Not only has the U19 program seen Diamond’s current strengths and future potential, so has her coach, Naifeh.

“Felicity is an extraordinarily diligent and self-aware person. She knows her strength, understands her weaknesses and she is constantly looking for ways to improve,” Naifeh said. “She is willing to dig deeper than anyone else against whom she competes. ”

A fellow teammate and Hockaday student who has rowed with Diamond since the fall of 2017, sophomore Sarah Beth Kelton, also knows of Diamond’s hard work and dedication to the sport.

“[She’s] strong both physically and mentally,” Kelton said. “She always just adapts and finds another way to get things done, which I find really inspiring.”

Both Diamond and Kelton share the same view that being a rower takes extreme willpower.

“The most important thing that a rower has to have is the mindset,” Kelton said. “Sure, it helps if you’re tall and strong, but it really matters if you’re willing to push yourself and intentionally make yourself hurt every day.”

Even though this might intimidate some juniors, Diamond is well accustomed to the rowing lifestyle.
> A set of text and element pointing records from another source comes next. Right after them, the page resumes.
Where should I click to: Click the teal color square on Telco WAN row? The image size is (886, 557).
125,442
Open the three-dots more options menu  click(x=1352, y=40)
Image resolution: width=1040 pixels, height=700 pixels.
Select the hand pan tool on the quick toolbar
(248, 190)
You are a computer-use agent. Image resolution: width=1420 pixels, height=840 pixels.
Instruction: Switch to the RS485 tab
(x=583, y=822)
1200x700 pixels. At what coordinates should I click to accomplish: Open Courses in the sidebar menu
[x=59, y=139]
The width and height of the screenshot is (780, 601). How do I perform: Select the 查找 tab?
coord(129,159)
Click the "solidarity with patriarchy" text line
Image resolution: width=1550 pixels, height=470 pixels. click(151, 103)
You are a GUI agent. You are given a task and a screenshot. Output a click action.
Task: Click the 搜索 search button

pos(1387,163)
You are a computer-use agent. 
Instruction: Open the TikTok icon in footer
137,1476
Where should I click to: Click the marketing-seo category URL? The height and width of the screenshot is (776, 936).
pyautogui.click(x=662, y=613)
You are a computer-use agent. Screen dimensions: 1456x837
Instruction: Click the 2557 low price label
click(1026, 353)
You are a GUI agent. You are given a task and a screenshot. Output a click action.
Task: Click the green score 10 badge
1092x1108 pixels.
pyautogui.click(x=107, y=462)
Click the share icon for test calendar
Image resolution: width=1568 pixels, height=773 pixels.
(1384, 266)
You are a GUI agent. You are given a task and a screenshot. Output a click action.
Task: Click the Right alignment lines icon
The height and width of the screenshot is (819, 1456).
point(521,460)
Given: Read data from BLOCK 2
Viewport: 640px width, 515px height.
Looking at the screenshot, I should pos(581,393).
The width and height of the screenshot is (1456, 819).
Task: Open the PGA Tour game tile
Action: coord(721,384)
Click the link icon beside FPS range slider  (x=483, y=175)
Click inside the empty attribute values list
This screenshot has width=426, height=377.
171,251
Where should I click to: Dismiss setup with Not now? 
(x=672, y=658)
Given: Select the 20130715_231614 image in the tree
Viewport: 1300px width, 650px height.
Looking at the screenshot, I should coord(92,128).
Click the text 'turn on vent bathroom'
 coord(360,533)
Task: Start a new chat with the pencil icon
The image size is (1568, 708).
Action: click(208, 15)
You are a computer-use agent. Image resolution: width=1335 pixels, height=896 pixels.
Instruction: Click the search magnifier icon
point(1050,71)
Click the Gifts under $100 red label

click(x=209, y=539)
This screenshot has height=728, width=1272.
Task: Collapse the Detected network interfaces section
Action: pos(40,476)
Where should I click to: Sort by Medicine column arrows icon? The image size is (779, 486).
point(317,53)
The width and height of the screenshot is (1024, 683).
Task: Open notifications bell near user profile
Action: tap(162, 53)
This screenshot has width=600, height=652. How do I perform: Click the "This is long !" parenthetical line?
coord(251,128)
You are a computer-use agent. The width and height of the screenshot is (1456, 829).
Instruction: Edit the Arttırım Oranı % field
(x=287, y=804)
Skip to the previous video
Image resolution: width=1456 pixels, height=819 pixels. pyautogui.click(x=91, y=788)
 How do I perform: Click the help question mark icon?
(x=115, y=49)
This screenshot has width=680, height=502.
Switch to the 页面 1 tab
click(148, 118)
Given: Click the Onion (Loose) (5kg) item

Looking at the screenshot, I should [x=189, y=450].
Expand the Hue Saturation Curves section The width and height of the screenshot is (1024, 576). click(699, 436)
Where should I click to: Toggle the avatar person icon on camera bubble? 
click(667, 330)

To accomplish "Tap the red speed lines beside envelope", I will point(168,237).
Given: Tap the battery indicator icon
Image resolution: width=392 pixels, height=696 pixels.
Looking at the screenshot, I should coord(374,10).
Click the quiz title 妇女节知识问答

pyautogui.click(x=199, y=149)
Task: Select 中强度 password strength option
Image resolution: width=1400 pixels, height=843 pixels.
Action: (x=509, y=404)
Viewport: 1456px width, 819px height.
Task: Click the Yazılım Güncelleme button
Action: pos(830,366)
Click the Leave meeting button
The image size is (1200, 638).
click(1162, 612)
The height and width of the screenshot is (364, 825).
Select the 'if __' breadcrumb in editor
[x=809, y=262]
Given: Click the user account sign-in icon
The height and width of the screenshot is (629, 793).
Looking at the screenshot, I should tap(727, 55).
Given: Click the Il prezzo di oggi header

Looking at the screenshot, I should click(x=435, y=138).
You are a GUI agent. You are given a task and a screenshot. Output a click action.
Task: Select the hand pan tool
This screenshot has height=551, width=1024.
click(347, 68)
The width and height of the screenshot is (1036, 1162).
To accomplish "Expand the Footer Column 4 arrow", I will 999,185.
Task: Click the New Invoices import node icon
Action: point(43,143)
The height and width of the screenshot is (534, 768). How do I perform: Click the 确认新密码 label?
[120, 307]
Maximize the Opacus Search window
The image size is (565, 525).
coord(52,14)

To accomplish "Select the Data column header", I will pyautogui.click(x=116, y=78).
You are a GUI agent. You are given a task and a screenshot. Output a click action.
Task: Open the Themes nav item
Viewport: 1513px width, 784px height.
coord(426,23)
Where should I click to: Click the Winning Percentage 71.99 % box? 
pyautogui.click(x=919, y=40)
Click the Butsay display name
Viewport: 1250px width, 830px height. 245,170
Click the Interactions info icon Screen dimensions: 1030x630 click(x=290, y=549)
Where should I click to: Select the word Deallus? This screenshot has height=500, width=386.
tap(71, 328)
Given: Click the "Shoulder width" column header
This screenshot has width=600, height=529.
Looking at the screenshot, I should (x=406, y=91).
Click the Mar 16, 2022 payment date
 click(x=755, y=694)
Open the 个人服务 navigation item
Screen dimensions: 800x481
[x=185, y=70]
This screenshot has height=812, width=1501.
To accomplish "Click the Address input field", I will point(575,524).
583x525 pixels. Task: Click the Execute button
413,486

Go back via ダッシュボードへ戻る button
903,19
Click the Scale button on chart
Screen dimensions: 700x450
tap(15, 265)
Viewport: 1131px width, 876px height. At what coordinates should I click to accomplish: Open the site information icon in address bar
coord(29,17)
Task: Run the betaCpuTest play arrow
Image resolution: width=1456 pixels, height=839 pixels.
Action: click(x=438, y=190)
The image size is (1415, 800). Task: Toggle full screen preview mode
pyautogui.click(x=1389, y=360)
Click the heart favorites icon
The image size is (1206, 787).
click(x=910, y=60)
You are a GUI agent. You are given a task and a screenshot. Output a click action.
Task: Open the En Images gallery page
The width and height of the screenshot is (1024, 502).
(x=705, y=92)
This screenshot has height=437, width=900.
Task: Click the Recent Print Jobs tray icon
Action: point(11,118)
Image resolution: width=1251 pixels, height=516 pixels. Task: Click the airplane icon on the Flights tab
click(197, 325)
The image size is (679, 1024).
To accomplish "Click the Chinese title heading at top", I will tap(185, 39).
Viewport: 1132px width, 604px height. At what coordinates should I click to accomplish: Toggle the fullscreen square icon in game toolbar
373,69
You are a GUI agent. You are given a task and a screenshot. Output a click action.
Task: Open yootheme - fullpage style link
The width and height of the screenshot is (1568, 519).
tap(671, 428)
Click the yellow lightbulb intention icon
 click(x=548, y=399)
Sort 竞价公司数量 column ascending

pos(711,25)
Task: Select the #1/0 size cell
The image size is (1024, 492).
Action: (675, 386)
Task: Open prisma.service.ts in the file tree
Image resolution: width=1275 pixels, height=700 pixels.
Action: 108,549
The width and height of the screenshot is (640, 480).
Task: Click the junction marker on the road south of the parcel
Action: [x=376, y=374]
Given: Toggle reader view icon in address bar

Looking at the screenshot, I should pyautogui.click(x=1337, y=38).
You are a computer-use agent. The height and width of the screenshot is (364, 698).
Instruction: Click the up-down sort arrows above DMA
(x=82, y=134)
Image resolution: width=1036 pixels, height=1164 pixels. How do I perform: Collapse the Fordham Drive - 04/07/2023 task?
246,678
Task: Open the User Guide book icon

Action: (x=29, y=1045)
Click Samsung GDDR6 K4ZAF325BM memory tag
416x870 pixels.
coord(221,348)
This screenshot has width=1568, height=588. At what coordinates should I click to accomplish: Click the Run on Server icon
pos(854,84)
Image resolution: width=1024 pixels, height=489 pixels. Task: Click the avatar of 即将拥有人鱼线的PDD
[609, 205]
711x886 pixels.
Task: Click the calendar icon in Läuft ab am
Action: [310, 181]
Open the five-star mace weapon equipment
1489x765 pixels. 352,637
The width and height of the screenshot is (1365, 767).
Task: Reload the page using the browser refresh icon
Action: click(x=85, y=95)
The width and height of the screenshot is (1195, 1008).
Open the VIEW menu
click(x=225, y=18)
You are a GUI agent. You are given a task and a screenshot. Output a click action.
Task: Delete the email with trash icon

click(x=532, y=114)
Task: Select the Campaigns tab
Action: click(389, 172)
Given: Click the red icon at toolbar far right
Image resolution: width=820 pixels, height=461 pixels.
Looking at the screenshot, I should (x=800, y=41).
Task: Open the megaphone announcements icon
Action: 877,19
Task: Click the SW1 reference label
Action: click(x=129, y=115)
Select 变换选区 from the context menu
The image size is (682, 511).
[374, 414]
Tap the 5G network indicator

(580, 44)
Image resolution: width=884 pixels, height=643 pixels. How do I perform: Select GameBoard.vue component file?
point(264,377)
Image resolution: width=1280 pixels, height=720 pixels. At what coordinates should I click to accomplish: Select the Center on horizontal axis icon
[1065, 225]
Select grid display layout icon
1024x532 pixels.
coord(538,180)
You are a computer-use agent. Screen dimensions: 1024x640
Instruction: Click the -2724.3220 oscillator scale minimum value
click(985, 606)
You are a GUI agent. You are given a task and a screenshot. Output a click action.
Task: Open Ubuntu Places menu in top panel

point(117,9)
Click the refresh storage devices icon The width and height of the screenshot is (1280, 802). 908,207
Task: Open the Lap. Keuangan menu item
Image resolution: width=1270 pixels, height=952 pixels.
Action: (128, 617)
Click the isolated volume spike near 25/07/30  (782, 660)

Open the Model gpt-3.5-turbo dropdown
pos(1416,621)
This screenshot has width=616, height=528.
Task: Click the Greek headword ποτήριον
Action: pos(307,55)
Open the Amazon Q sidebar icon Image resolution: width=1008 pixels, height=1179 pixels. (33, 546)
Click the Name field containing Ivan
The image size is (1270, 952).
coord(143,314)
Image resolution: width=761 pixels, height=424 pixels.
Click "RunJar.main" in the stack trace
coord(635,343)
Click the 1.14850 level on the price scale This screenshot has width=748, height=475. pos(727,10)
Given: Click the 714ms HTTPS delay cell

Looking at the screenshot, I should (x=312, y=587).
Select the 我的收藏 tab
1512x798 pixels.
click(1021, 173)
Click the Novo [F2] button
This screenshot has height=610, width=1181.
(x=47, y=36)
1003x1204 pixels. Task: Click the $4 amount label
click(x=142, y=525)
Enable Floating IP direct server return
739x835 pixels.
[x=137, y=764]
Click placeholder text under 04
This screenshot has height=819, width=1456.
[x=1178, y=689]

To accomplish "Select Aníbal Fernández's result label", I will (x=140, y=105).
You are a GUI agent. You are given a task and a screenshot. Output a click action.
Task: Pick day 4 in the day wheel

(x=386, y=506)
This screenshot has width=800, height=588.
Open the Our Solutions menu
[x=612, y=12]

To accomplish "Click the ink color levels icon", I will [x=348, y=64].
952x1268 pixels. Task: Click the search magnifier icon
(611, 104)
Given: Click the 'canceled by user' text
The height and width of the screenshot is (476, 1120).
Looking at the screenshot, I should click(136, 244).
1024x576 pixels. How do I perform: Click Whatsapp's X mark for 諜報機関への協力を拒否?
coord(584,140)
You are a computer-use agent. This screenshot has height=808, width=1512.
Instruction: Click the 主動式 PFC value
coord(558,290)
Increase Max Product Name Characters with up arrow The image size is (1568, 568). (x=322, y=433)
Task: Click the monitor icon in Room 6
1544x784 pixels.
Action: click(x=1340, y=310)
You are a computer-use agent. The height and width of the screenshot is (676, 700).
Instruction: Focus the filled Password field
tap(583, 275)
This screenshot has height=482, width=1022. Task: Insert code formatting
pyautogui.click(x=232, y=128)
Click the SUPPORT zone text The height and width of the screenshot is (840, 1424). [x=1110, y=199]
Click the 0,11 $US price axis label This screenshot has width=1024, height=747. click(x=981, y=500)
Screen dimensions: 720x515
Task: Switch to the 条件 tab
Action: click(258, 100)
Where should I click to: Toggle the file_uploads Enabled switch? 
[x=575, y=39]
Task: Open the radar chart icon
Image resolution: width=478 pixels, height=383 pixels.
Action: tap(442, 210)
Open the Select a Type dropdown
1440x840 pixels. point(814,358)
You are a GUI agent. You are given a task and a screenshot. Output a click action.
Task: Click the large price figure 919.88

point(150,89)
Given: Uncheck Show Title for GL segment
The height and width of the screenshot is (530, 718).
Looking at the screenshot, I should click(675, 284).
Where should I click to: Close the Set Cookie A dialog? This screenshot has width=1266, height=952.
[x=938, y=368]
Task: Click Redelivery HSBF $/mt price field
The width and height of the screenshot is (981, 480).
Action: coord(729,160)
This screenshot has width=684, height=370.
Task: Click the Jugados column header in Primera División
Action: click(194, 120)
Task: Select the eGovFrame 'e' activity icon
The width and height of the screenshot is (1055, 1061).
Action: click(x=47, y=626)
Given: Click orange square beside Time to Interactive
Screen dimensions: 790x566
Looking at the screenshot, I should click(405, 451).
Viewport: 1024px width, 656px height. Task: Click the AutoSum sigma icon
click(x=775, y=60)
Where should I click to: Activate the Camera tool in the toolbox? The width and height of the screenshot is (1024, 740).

As a ‘95 Northwestern University alumna, Diamond’s mom, Suzy Diamond, rowed at the collegiate level for her school.

“I always knew I wanted to row because my mom is such an amazing rower,” Diamond explained. “She did really well in college, and my love for crew stems from my mom.”

This summer, as Diamond makes her way up to Oklahoma City, following in the footsteps of many other great scullers of the past, she hopes for only one thing out of the program: “a chance to achieve my goals,” Diamond said.